TO-DO LIST ▸
- a) Answer these questions using the text on Islam and democracy:
(i) According to the Merriam-Webster definition quoted, how do people choose leaders?
(ii) Which Greek city-state is singled out as a notable place where the political systems called "demokratia" existed?
(iii) In what role does the text say the clergy acted?
- b) Retype the part of the text on Islam and democracy that opens with the words containing "The French Revolution fundamentally" and closes with "in this life.".
- c) Write what comes next in the text on Islam and democracy, picking up after its final sentence.
--- Start SUPPLIED TEXT ---
Is Islam compatible with democracy? Can Islam and democracy coexist? Is democracy forbidden in Islam? Is Islam against democracy?
The above and many similar questions are frequently asked about the possible harmony or lack of harmony between Islam and democracy.
Before giving an answer to those questions, I should provide an insight into the essence of democracy and afford a historical background to such a practice to know how it has developed into such a current form.
First of all, it is worth noting that we have various definitions of the concept of democracy. For example, Wikipedia defines democracy as “a form of government in which all eligible citizens are meant to participate equally – either directly or, through elected representatives, indirectly – in the proposal, development and establishment of the laws by which their society is run.”
Merriam-Webster defines democracy as “a form of government in which people choose leaders by voting.”
Encyclopaedia Britannica defines democracy “literally as rule by the people. The term is derived from the Greek “demokratia”, which was coined from demos (“people”) and “kratos” (“rule”) in the middle of 5th century BC to denote the political systems then existing in some Greek city-states, notably Athens.
Though democracy has ancient origins in history, its current form emerged and was established in the aftermath of the French revolution, which was not just a local event but such an epoch-making action which changed the course of history not only across Europe and the West but also all over the world.
The French Revolution fundamentally challenged the monarchical rule “by God’s will” and gave rise to the middle class that resented the privileges of the clergy (in their role as the First Estate) and nobility (in their role as the Second Estate). Not only the West but also the whole world followed in the footsteps of the French.
Up to this point of time, peoples all over the world used to turn for guidance to religion as the word of God which, they believed, would certainly ensure their worldly and otherworldly happiness.
However, when people in France felt that religion (Christianity) did not work for them but for the rulers and the clergy, they lost confidence in religion as a source of guidance and adopted democracy which was an old philosophical concept as a way of life and a method to know which way to take in this life.
They had no other choice. It was just the public opinion and the dominant trend which had to be their source of guidance. The opinion of the majority of people was the one to be adopted. From this point on, people in the West and increasingly the whole world have shared such a deeply held conviction that democracy is the only and/or optimal source of guidance. As a result, the Western countries have imposed this conviction on all other countries in the world which may not share it as well.
Here, we must stop and ask ourselves a question: is Christianity the only religion in the world? If Christianity or the Christian clergy proved untrustworthy, does this imply that all religions or clerics are untrustworthy?
Democracy is not an axiom or a standard. It is just a questionable way of life which is open to discussion and even criticism. As Muslims, we do not object to people’s right to choose, but we object to deeming infallible the opinion of the greater number of the society members about some public affair (narrow majority) simply because the votes of lay people are taken into consideration though most of them do not have the sufficient knowledge and experience which qualify them to say “yes” or “no” to one thing or another.
--- End SUPPLIED TEXT ---
--- Start DATA PROVIDED ---
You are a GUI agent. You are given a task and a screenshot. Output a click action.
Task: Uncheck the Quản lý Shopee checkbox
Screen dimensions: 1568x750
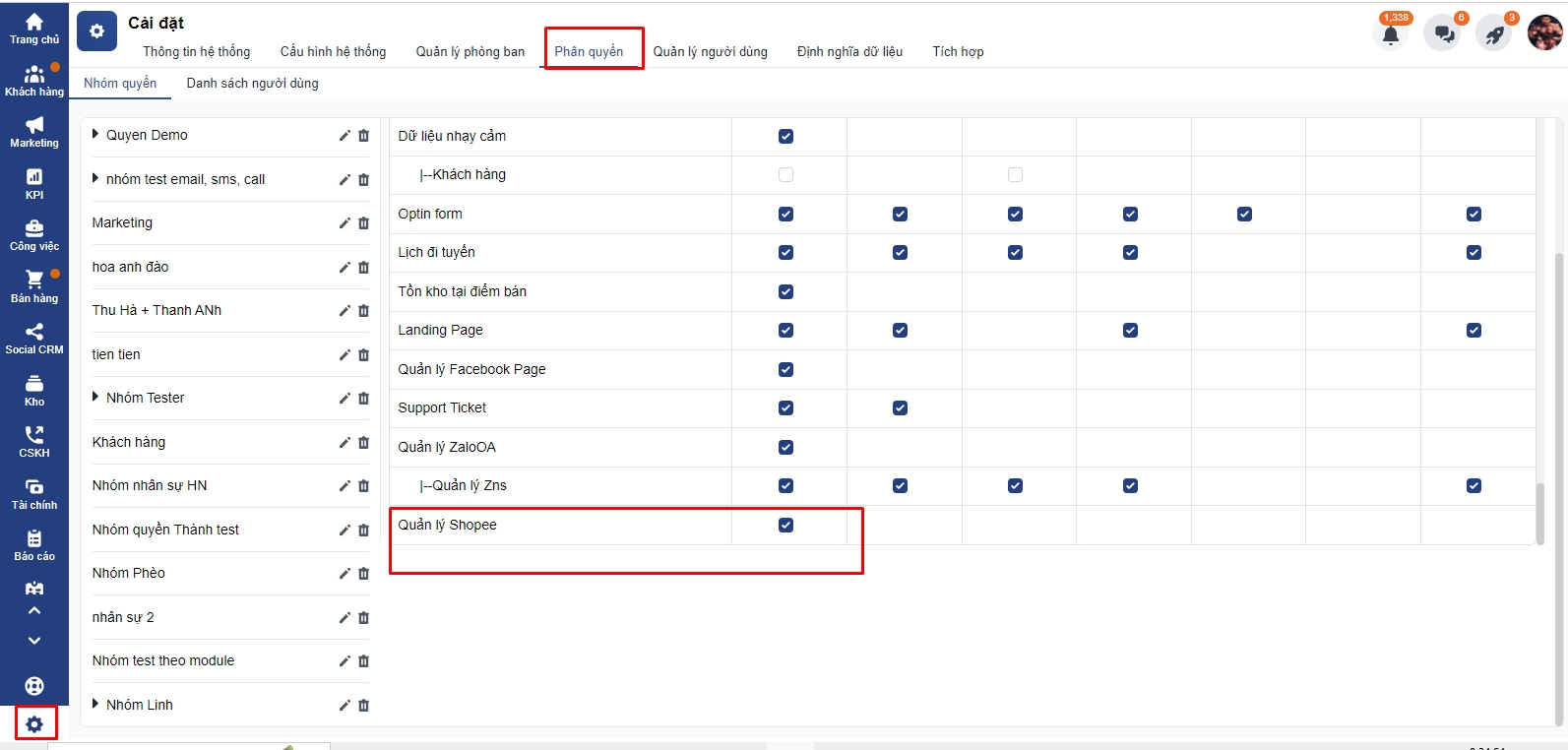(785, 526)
--- End DATA PROVIDED ---
ANSWER LIST ▸
- a)
(i) By voting.
(ii) Athens.
(iii) As the First Estate.

- b)
The French Revolution fundamentally challenged the monarchical rule “by God’s will” and gave rise to the middle class that resented the privileges of the clergy (in their role as the First Estate) and nobility (in their role as the Second Estate). Not only the West but also the whole world followed in the footsteps of the French.
Up to this point of time, peoples all over the world used to turn for guidance to religion as the word of God which, they believed, would certainly ensure their worldly and otherworldly happiness.
However, when people in France felt that religion (Christianity) did not work for them but for the rulers and the clergy, they lost confidence in religion as a source of guidance and adopted democracy which was an old philosophical concept as a way of life and a method to know which way to take in this life.

- c)
Most electorate is driven by gossips and rumors, influenced by rhetoric and harangues and motivated by fancy and show. A voter will choose the most lying rather than eligible candidate. That is why his vote should not be taken into account.
Islam has a better alternative to democracy. It is Shura (public consultation). There is a big difference between democracy and Shura. Democracy is seeking the opinion of every society member, whether or not he has adequate knowledge or experience in a given affair. Shura is seeking the advice of such society members who have adequate knowledge and experience in a given affair, not to mention their reliability and trustworthy. In Islam, it is not a must to take the opinion of each society member.
Accordingly, Islam sanctions people’s right to choose their ruler and government, but this right is not up to every member of the society. It is restricted to the people of proven knowledge, experience, reliability and trustworthiness, each in one’s field of specialization. After referring to those people, it is the same whether or not all other society members are polled on a given affair.
Islam does not ratify dictatorship, but it cannot approve anarchy, mobocracy or ochlocracy. Islam is always a half-way position between two extremes. Autocracy is rejected because it depends on the discretion of one fallible person whose opinion may be right or wrong. His opinion is as fallible as himself. Likewise, mobocracy is also rejected for it is seeking guidance from a large number of people who themselves lack guidance.
It is worth noting here that Islam has established deeply rooted constants based on the Qur’an and the tradition of Prophet Muhammad as the two main sources of guidance for Muslims as individuals and a community.
Therefore, the range of choice under Islam is not as wide as under any other religious, social or political system. There are many principles that are already well defined and regulated. Thus, Muslims have only to refer to their sources of guidance and take the way shown by God and His Prophet Muhammad.
To manage their public affairs, Muslims only need such elite which have proven integrity, knowledge and experience to offer helpful advice to the ruler. Such elite does not necessarily have to be elected by every member of the classes, strata, or the walks of life they represent, but it is enough that they are held in high regard by a large number of the classes they belong to.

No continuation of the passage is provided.